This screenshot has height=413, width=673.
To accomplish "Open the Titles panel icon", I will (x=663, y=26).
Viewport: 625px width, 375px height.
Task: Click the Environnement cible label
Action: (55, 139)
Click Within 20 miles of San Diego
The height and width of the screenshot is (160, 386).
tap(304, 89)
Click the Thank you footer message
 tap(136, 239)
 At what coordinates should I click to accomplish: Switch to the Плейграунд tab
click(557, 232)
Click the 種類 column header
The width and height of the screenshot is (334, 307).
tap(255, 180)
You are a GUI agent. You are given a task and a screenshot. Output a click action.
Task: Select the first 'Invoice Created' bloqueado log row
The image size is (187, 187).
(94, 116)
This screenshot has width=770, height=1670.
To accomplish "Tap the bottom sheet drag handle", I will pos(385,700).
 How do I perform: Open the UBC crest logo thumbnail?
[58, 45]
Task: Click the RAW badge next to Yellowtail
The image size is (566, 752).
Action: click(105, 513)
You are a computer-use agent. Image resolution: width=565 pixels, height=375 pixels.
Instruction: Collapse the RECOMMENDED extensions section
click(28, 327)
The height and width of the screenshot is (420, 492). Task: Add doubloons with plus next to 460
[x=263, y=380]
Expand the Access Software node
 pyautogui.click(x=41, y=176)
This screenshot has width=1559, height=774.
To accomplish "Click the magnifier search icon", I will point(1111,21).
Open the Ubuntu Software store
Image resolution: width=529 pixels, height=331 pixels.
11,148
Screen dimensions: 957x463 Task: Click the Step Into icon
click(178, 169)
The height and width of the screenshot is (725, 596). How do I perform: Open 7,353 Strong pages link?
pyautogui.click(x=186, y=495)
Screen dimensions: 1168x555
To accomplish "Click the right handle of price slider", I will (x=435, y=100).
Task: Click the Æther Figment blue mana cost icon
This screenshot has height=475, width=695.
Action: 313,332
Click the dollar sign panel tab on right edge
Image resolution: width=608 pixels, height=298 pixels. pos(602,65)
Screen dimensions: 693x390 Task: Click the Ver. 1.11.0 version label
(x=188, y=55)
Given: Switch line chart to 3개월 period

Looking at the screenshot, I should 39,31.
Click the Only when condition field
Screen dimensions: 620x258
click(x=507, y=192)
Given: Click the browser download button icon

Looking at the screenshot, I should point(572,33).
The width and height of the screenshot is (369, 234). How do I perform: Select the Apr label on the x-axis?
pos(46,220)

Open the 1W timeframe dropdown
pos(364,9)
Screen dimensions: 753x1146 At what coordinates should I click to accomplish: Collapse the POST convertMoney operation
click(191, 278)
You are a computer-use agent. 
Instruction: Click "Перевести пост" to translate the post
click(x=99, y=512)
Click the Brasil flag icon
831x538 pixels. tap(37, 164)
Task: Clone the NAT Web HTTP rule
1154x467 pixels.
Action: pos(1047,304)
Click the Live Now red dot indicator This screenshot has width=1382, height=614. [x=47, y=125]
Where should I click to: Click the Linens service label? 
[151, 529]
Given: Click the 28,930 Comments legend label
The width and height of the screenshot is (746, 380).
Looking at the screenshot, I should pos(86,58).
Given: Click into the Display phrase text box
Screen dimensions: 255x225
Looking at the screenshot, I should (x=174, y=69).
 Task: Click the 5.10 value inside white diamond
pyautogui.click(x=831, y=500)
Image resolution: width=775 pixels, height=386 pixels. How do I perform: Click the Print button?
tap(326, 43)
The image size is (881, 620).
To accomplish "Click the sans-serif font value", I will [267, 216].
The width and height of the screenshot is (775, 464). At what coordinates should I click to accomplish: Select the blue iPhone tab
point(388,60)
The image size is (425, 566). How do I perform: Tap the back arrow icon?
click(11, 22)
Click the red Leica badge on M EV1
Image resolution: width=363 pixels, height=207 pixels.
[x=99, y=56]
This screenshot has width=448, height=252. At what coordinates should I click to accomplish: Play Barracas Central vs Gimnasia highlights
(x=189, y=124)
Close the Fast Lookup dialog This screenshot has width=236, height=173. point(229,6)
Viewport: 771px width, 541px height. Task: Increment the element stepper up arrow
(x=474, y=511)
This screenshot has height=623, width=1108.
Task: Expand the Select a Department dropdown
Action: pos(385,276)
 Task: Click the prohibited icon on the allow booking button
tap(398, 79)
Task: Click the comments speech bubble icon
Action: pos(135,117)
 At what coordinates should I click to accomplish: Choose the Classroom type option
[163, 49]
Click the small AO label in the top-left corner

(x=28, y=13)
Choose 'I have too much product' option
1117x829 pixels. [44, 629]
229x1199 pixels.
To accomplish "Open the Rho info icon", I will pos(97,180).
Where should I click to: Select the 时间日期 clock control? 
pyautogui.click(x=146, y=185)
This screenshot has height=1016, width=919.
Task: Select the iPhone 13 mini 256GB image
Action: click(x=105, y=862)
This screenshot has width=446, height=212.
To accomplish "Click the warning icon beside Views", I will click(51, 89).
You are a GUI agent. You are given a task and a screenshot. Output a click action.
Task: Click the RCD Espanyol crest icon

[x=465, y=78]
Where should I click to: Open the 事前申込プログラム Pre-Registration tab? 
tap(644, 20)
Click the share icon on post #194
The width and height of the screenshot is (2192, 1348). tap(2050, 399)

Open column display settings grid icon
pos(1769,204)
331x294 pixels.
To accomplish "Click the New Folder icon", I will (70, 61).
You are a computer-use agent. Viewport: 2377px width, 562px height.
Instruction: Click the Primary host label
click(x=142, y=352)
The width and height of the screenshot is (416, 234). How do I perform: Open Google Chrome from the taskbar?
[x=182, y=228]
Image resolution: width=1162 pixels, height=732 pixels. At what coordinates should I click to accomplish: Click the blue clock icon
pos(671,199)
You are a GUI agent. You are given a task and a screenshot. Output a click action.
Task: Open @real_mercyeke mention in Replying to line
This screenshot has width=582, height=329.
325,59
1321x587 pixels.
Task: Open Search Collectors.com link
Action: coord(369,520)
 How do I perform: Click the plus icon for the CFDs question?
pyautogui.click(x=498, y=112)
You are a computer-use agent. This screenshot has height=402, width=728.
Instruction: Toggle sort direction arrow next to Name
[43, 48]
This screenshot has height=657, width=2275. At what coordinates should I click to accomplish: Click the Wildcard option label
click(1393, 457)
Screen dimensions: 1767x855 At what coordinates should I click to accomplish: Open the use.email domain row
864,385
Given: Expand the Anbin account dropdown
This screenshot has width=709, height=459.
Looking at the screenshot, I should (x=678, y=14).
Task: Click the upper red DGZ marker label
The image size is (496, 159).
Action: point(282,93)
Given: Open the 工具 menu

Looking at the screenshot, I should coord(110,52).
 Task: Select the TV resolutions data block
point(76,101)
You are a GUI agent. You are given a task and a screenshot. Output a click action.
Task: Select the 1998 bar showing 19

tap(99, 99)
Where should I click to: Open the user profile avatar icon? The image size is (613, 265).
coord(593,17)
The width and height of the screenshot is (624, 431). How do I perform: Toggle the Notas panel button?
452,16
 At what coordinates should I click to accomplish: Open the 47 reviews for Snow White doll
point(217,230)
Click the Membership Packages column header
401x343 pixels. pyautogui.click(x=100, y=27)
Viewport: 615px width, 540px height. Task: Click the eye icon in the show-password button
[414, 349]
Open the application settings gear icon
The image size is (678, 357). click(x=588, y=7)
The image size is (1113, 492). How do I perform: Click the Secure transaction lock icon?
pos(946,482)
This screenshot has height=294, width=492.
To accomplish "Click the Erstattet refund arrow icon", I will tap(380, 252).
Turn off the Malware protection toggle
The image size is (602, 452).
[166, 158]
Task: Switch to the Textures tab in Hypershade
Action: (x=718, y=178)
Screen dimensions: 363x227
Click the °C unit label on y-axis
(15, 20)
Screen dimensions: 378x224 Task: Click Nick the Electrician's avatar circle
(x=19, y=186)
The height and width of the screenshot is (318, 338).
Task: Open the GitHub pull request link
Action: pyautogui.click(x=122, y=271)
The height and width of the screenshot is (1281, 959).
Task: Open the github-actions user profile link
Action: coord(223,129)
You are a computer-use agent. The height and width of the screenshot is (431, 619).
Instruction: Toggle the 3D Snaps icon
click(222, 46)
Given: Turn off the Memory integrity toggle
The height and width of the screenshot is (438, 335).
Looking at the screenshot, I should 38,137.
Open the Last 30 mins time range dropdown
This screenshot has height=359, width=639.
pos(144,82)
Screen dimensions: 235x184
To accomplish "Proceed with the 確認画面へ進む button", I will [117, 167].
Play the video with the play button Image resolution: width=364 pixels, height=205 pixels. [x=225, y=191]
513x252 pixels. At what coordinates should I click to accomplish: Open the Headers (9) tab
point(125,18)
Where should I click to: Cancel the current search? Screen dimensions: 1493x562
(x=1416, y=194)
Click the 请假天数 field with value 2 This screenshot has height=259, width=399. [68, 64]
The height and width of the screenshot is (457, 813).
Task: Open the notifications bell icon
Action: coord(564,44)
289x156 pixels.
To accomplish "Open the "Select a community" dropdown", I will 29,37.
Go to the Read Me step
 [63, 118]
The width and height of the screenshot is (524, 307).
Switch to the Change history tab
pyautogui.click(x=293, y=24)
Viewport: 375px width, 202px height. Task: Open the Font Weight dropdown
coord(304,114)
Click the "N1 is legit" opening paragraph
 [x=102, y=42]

◆ **Task**
Would you show each line of the listing above that has the string "handle"?

◆ **Problem solution**
To accomplish "Tap the bottom sheet drag handle", I will pos(385,700).
To accomplish "Click the right handle of price slider", I will (x=435, y=100).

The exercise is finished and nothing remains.